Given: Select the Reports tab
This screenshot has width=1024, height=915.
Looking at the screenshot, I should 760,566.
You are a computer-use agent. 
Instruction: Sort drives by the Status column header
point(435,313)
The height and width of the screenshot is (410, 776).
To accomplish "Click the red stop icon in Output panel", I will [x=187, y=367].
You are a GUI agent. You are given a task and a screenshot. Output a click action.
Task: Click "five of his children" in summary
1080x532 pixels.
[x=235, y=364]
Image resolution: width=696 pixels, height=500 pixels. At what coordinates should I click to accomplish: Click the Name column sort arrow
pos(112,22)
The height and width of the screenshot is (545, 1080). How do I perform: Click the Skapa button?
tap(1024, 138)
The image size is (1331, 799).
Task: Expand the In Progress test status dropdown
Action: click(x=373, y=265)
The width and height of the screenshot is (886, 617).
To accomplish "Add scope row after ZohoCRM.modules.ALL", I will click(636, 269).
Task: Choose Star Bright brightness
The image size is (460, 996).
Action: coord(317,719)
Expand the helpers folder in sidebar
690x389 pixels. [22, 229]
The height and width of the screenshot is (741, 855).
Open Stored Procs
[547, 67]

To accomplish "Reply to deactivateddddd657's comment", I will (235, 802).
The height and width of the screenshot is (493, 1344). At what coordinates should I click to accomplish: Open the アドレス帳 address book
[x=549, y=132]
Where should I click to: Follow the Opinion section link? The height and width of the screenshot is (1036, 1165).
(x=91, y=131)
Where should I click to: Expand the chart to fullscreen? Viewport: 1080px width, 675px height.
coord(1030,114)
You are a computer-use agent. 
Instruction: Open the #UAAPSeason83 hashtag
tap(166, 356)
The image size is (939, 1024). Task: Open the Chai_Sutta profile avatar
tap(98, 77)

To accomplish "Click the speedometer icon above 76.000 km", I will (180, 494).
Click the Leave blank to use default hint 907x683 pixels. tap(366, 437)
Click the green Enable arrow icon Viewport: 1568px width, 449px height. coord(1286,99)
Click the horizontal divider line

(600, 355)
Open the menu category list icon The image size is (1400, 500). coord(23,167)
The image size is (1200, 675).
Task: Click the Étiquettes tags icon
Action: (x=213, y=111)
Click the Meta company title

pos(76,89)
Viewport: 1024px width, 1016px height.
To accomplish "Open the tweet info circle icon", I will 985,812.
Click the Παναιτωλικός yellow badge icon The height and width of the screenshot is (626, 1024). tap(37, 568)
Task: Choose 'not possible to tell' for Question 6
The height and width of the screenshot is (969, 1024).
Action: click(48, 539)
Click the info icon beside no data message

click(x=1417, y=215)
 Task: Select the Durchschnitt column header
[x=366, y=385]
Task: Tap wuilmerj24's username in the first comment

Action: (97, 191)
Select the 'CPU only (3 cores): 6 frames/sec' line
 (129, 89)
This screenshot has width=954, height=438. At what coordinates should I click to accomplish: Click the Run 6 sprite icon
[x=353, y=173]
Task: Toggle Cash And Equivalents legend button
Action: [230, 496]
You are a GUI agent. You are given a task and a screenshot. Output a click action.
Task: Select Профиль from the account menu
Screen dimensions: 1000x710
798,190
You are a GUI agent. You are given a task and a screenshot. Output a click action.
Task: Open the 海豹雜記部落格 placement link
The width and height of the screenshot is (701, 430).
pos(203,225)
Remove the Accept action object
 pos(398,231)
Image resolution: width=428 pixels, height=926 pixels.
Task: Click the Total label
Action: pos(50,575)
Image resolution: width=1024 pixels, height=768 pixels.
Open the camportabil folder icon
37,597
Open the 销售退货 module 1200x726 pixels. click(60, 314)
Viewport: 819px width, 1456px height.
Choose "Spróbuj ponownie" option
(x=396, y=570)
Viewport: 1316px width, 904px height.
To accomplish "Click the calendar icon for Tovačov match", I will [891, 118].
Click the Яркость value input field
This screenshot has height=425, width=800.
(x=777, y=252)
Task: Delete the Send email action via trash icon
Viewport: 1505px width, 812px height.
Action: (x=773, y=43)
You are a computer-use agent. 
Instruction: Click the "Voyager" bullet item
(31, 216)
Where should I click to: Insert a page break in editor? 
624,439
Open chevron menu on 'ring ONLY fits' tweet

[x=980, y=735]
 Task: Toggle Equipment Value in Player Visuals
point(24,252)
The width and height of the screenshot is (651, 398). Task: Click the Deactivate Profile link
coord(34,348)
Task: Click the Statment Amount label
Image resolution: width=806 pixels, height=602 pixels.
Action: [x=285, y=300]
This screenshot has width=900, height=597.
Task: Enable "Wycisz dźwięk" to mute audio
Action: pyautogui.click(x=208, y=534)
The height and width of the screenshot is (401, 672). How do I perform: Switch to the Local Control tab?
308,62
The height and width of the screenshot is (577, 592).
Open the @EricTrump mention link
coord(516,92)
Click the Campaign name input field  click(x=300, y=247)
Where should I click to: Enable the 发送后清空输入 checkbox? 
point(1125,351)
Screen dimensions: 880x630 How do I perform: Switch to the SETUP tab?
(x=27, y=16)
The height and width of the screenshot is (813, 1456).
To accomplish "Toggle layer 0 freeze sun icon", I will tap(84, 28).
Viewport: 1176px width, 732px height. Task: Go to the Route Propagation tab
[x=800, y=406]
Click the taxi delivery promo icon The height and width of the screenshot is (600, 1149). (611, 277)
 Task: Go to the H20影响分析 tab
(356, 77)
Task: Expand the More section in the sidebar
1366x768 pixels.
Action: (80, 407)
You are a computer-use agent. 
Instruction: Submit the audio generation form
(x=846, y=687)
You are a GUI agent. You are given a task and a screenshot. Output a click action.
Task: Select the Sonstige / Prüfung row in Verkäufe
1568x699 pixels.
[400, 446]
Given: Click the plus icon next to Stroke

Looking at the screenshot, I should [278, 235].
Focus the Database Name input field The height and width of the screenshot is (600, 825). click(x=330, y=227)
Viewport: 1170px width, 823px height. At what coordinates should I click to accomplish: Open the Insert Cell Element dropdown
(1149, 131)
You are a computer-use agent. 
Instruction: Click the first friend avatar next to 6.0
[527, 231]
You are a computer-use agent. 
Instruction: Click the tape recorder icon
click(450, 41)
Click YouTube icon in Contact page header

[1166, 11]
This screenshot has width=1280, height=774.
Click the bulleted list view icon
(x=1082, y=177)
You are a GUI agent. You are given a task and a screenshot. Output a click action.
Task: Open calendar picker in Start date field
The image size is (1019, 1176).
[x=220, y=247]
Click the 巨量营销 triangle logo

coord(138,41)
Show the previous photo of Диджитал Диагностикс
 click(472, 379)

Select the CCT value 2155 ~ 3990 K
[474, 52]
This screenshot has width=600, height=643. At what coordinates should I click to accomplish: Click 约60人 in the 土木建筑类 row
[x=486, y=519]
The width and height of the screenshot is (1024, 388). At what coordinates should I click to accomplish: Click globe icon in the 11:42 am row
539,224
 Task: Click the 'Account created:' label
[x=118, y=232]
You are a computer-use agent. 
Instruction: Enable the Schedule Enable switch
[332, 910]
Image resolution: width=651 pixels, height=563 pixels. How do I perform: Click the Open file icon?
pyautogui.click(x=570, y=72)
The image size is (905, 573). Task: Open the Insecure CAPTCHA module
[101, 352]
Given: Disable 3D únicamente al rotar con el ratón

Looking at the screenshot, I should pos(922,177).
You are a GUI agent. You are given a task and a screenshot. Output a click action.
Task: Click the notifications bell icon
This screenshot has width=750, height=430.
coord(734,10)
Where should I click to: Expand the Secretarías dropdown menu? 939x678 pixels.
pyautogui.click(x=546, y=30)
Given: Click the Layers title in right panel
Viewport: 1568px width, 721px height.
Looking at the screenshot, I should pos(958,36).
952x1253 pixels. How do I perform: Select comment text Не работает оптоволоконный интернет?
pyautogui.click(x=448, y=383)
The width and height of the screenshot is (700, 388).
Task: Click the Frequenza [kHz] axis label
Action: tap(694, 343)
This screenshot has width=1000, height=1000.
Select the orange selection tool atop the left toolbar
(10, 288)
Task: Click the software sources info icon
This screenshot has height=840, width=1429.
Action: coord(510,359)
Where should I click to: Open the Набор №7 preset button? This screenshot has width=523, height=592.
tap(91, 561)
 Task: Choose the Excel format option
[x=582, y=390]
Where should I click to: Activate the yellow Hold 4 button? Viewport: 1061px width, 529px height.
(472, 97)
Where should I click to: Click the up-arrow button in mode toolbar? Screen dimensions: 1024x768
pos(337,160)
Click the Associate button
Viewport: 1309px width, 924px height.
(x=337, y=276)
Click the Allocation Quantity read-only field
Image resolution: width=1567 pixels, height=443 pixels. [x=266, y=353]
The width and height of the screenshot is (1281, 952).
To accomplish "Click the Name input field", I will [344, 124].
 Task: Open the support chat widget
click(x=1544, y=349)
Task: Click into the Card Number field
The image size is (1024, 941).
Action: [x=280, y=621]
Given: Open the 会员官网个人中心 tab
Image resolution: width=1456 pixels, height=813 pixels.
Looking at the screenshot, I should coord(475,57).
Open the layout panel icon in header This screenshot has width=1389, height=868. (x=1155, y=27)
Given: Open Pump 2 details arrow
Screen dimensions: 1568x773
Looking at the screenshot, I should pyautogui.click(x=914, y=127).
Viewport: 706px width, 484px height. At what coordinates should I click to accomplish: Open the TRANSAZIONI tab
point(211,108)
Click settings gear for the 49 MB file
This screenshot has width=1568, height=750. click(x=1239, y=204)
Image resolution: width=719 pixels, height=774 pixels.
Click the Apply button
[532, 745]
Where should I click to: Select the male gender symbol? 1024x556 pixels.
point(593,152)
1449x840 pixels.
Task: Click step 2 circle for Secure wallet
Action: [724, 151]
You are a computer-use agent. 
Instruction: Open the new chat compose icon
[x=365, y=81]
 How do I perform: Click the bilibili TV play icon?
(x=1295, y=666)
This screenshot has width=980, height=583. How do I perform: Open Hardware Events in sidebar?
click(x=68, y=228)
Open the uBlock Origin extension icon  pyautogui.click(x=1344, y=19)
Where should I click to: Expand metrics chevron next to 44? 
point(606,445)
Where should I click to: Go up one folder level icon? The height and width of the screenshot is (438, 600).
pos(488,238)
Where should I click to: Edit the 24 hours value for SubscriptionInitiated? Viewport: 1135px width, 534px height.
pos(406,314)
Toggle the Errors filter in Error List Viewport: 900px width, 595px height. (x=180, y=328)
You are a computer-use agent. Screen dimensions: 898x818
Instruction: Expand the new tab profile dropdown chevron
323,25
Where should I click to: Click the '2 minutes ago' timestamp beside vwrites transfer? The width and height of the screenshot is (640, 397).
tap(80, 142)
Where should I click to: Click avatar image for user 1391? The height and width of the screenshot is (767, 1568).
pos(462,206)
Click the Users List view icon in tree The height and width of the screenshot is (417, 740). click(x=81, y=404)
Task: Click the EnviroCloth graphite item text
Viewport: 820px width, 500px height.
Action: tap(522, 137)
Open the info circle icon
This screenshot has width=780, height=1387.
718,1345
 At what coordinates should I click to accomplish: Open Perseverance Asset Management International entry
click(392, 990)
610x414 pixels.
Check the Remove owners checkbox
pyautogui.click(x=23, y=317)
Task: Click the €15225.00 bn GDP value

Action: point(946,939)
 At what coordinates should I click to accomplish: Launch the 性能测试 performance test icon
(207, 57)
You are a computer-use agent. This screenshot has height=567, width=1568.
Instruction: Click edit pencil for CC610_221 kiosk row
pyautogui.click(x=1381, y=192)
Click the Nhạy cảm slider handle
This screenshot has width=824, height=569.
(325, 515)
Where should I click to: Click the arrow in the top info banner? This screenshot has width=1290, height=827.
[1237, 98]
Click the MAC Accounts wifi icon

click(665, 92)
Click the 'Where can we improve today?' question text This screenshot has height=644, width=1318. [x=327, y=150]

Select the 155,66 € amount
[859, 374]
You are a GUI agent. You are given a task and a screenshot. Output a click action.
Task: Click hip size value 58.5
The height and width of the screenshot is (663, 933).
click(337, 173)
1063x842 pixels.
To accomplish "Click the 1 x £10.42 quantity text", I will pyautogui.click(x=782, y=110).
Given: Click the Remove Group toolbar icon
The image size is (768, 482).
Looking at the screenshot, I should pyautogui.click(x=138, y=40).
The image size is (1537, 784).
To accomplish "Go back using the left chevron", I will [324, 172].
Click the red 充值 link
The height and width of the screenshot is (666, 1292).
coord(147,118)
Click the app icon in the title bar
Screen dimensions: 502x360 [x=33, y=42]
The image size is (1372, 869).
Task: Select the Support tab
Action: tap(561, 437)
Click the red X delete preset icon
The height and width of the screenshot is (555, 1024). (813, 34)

→ PROMPT: Each line in the records that carries "panel" must be copied out.

→ REPLY:
To accomplish "Click the red stop icon in Output panel", I will [x=187, y=367].
Given: Click the Layers title in right panel
Open the layout panel icon in header This screenshot has width=1389, height=868. (x=1155, y=27)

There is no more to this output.